━━━━━ Records

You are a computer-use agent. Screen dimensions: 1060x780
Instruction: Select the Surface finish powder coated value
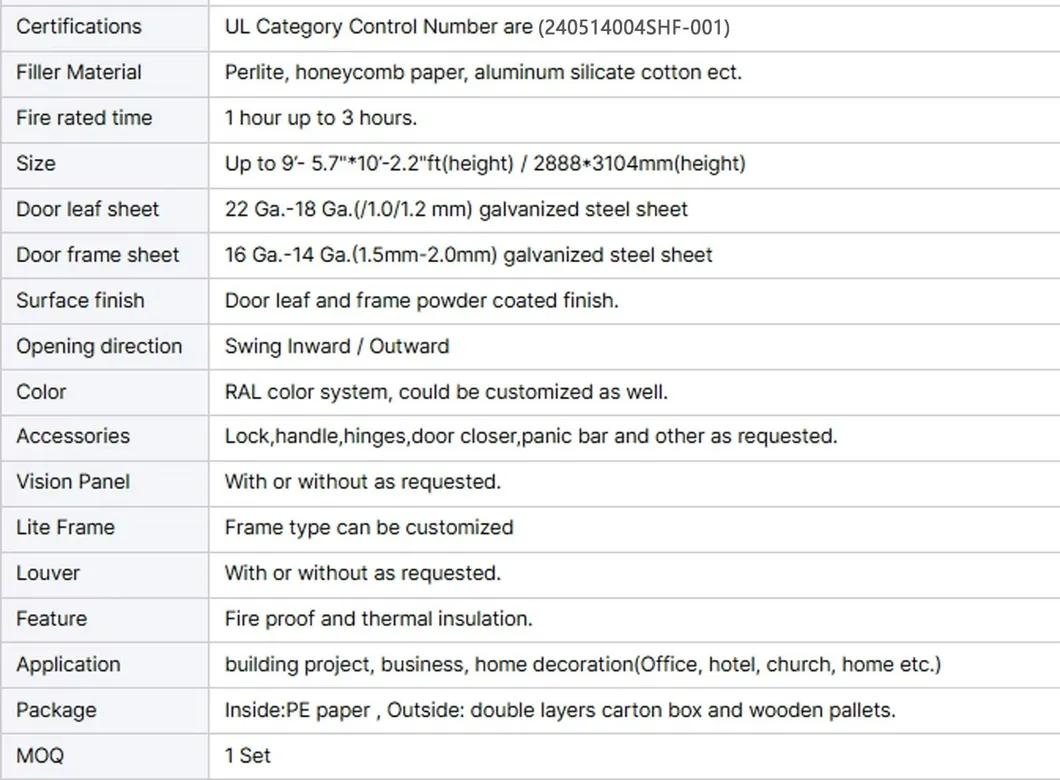422,300
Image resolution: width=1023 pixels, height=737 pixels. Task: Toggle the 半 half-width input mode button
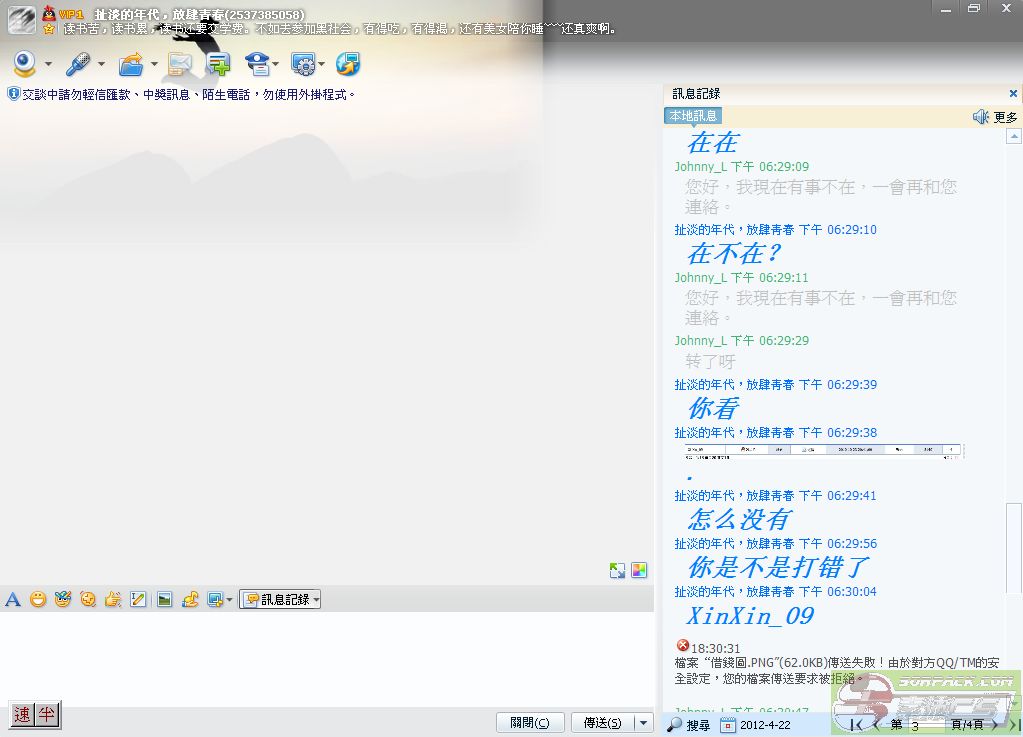[46, 715]
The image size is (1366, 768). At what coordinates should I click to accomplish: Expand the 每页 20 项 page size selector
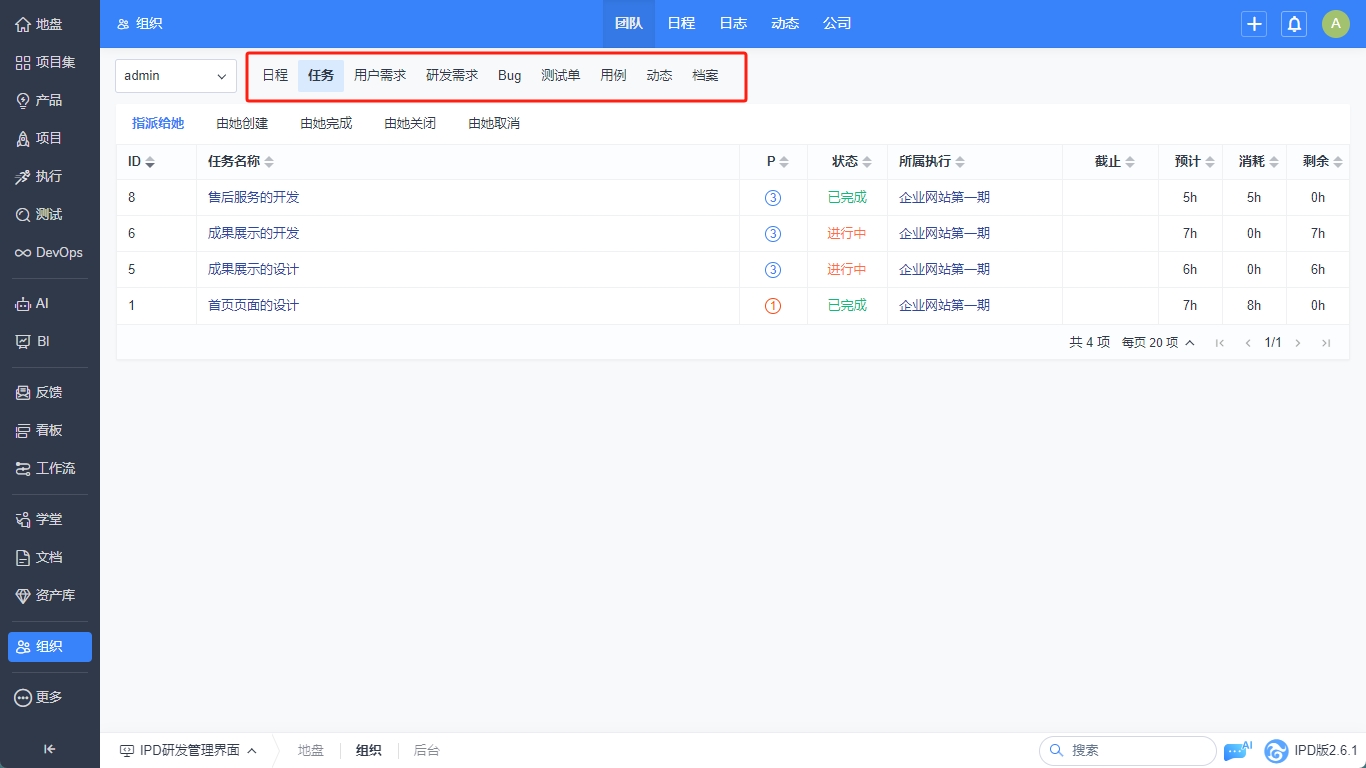point(1158,343)
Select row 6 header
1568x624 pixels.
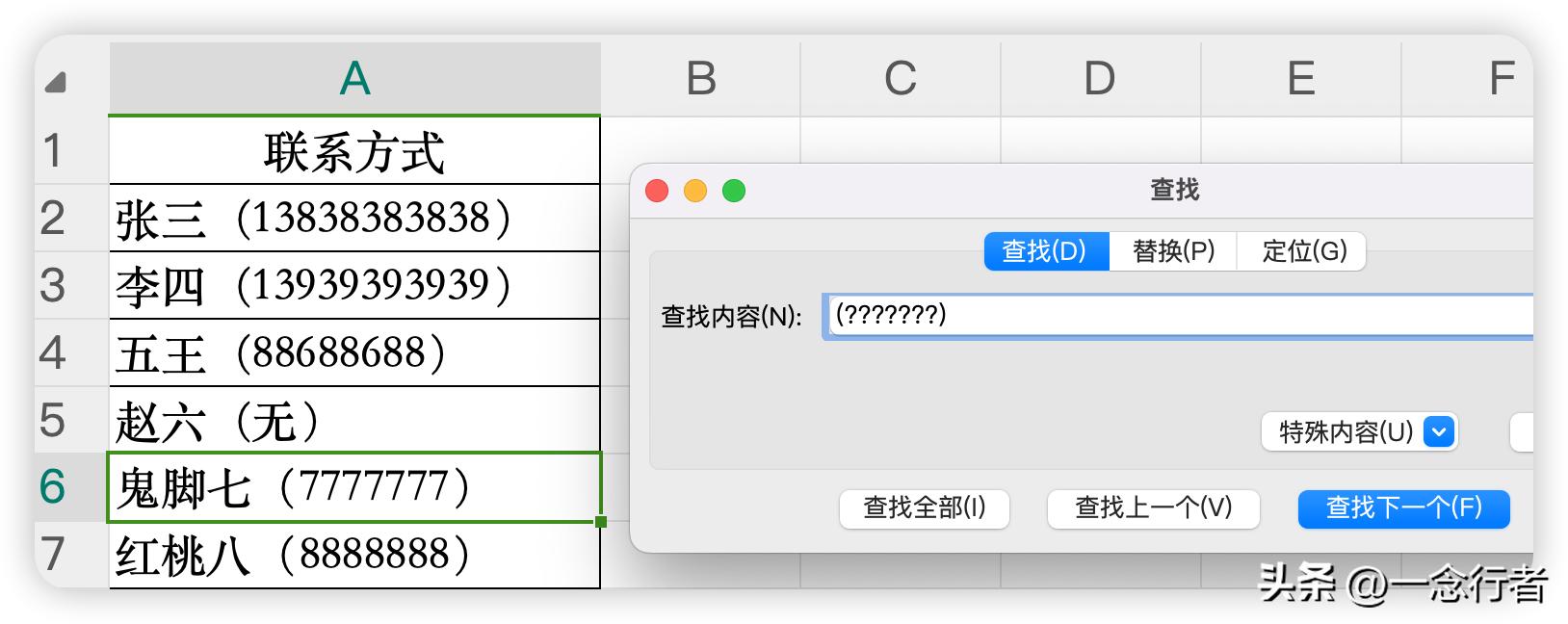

━━━━━━━━━━

* The request: Rewrite everything from the line containing "The image size" down to the end of the data, with "selector" replaced by "dropdown" and nothing else changed. Leave the pictures out of your answer.

* Solved exercise:
The image size is (1366, 768). At what coordinates should I click to accomplish: Expand the 每页 20 项 page size dropdown
point(1158,343)
Select row 6 header
1568x624 pixels.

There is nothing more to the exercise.